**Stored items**
*** Block opens ***

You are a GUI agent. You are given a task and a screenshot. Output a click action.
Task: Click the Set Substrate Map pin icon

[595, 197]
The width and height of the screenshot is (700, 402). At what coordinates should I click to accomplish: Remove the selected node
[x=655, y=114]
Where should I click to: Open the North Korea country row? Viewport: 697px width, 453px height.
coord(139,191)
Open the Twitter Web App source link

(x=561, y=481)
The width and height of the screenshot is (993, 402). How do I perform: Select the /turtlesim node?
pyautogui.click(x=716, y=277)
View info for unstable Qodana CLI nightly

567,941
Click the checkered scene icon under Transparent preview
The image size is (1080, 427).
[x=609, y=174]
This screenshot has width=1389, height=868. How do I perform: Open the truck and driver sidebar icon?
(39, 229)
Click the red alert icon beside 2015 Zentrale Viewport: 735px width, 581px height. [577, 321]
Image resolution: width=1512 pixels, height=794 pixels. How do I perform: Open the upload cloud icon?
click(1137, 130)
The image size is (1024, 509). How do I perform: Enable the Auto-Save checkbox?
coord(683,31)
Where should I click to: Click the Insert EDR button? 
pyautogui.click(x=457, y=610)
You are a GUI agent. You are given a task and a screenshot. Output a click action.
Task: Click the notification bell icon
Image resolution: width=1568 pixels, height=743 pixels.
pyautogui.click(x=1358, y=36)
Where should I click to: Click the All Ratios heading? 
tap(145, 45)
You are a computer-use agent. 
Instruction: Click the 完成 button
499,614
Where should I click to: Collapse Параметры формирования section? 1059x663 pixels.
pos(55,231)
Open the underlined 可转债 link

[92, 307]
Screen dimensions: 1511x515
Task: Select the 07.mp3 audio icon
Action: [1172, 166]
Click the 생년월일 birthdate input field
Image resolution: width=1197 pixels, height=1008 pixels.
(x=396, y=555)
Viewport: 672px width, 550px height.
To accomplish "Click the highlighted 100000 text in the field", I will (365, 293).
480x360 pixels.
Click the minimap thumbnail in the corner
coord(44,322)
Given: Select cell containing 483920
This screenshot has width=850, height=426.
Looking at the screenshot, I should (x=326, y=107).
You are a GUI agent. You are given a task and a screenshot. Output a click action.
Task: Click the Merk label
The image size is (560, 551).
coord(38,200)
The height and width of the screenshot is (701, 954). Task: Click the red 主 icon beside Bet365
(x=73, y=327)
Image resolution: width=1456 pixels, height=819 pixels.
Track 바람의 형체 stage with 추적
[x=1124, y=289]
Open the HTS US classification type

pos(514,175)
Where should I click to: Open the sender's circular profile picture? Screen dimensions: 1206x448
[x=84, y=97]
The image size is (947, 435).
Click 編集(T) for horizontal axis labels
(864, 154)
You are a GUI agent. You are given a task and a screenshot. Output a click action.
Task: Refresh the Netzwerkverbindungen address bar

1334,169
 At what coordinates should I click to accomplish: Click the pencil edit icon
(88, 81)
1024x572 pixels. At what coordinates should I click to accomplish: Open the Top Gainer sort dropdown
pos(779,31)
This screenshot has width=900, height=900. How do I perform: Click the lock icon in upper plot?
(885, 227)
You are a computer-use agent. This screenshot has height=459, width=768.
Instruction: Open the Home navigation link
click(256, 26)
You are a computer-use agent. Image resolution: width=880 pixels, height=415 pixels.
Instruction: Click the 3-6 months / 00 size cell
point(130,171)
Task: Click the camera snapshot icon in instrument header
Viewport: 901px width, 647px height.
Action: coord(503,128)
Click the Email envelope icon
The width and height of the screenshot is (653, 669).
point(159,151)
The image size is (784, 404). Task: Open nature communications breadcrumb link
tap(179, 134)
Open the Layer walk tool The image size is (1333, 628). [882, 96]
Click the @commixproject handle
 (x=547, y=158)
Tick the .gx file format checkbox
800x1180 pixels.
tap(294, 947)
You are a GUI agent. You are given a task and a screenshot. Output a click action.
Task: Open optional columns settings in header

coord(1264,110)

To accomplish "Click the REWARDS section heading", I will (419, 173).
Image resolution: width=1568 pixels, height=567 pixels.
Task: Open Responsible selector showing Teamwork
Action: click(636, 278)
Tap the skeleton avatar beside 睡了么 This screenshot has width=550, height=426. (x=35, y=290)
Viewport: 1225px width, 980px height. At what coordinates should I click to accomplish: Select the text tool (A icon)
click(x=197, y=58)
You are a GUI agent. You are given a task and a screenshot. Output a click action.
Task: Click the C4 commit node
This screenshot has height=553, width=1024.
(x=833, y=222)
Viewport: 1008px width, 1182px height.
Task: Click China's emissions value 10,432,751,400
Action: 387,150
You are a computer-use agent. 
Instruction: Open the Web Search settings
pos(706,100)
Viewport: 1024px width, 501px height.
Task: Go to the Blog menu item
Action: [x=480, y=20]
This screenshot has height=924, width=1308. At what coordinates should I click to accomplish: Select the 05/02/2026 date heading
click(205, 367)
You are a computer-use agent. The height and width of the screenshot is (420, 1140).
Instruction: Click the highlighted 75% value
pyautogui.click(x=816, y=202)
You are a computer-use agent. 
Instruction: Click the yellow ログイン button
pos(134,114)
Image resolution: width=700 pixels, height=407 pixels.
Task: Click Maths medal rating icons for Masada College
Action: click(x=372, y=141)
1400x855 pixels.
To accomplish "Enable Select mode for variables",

*** Block closes ***

**YOUR INSTRUCTIONS**
Reproduce the data in full, exactly as presented.

**SOLUTION**
You are a GUI agent. You are given a task and a screenshot. Output a click action.
Task: Click the Set Substrate Map pin icon

[595, 197]
The width and height of the screenshot is (700, 402). At what coordinates should I click to accomplish: Remove the selected node
[x=655, y=114]
Where should I click to: Open the North Korea country row? Viewport: 697px width, 453px height.
coord(139,191)
Open the Twitter Web App source link

(x=561, y=481)
The width and height of the screenshot is (993, 402). How do I perform: Select the /turtlesim node?
pyautogui.click(x=716, y=277)
View info for unstable Qodana CLI nightly

567,941
Click the checkered scene icon under Transparent preview
The image size is (1080, 427).
[x=609, y=174]
This screenshot has width=1389, height=868. How do I perform: Open the truck and driver sidebar icon?
(39, 229)
Click the red alert icon beside 2015 Zentrale Viewport: 735px width, 581px height. [577, 321]
Image resolution: width=1512 pixels, height=794 pixels. How do I perform: Open the upload cloud icon?
click(1137, 130)
The image size is (1024, 509). How do I perform: Enable the Auto-Save checkbox?
coord(683,31)
Where should I click to: Click the Insert EDR button? 
pyautogui.click(x=457, y=610)
You are a GUI agent. You are given a task and a screenshot. Output a click action.
Task: Click the notification bell icon
Image resolution: width=1568 pixels, height=743 pixels.
pyautogui.click(x=1358, y=36)
Where should I click to: Click the All Ratios heading? 
tap(145, 45)
You are a computer-use agent. 
Instruction: Click the 完成 button
499,614
Where should I click to: Collapse Параметры формирования section? 1059x663 pixels.
pos(55,231)
Open the underlined 可转债 link

[92, 307]
Screen dimensions: 1511x515
Task: Select the 07.mp3 audio icon
Action: [1172, 166]
Click the 생년월일 birthdate input field
Image resolution: width=1197 pixels, height=1008 pixels.
(x=396, y=555)
Viewport: 672px width, 550px height.
To accomplish "Click the highlighted 100000 text in the field", I will (365, 293).
480x360 pixels.
Click the minimap thumbnail in the corner
coord(44,322)
Given: Select cell containing 483920
This screenshot has width=850, height=426.
Looking at the screenshot, I should (x=326, y=107).
You are a GUI agent. You are given a task and a screenshot. Output a click action.
Task: Click the Merk label
The image size is (560, 551).
coord(38,200)
The height and width of the screenshot is (701, 954). Task: Click the red 主 icon beside Bet365
(x=73, y=327)
Image resolution: width=1456 pixels, height=819 pixels.
Track 바람의 형체 stage with 추적
[x=1124, y=289]
Open the HTS US classification type

pos(514,175)
Where should I click to: Open the sender's circular profile picture? Screen dimensions: 1206x448
[x=84, y=97]
The image size is (947, 435).
Click 編集(T) for horizontal axis labels
(864, 154)
You are a GUI agent. You are given a task and a screenshot. Output a click action.
Task: Refresh the Netzwerkverbindungen address bar

1334,169
 At what coordinates should I click to accomplish: Click the pencil edit icon
(88, 81)
1024x572 pixels. At what coordinates should I click to accomplish: Open the Top Gainer sort dropdown
pos(779,31)
This screenshot has width=900, height=900. How do I perform: Click the lock icon in upper plot?
(885, 227)
You are a computer-use agent. This screenshot has height=459, width=768.
Instruction: Open the Home navigation link
click(256, 26)
You are a computer-use agent. Image resolution: width=880 pixels, height=415 pixels.
Instruction: Click the 3-6 months / 00 size cell
point(130,171)
Task: Click the camera snapshot icon in instrument header
Viewport: 901px width, 647px height.
Action: coord(503,128)
Click the Email envelope icon
The width and height of the screenshot is (653, 669).
point(159,151)
The image size is (784, 404). Task: Open nature communications breadcrumb link
tap(179, 134)
Open the Layer walk tool The image size is (1333, 628). [882, 96]
Click the @commixproject handle
 (x=547, y=158)
Tick the .gx file format checkbox
800x1180 pixels.
tap(294, 947)
You are a GUI agent. You are given a task and a screenshot. Output a click action.
Task: Open optional columns settings in header

coord(1264,110)

To accomplish "Click the REWARDS section heading", I will (419, 173).
Image resolution: width=1568 pixels, height=567 pixels.
Task: Open Responsible selector showing Teamwork
Action: click(636, 278)
Tap the skeleton avatar beside 睡了么 This screenshot has width=550, height=426. (x=35, y=290)
Viewport: 1225px width, 980px height. At what coordinates should I click to accomplish: Select the text tool (A icon)
click(x=197, y=58)
You are a GUI agent. You are given a task and a screenshot. Output a click action.
Task: Click the C4 commit node
This screenshot has height=553, width=1024.
(x=833, y=222)
Viewport: 1008px width, 1182px height.
Task: Click China's emissions value 10,432,751,400
Action: 387,150
You are a computer-use agent. 
Instruction: Open the Web Search settings
pos(706,100)
Viewport: 1024px width, 501px height.
Task: Go to the Blog menu item
Action: [x=480, y=20]
This screenshot has height=924, width=1308. At what coordinates should I click to accomplish: Select the 05/02/2026 date heading
click(205, 367)
You are a computer-use agent. The height and width of the screenshot is (420, 1140).
Instruction: Click the highlighted 75% value
pyautogui.click(x=816, y=202)
You are a computer-use agent. 
Instruction: Click the yellow ログイン button
pos(134,114)
Image resolution: width=700 pixels, height=407 pixels.
Task: Click Maths medal rating icons for Masada College
Action: click(x=372, y=141)
1400x855 pixels.
To accomplish "Enable Select mode for variables",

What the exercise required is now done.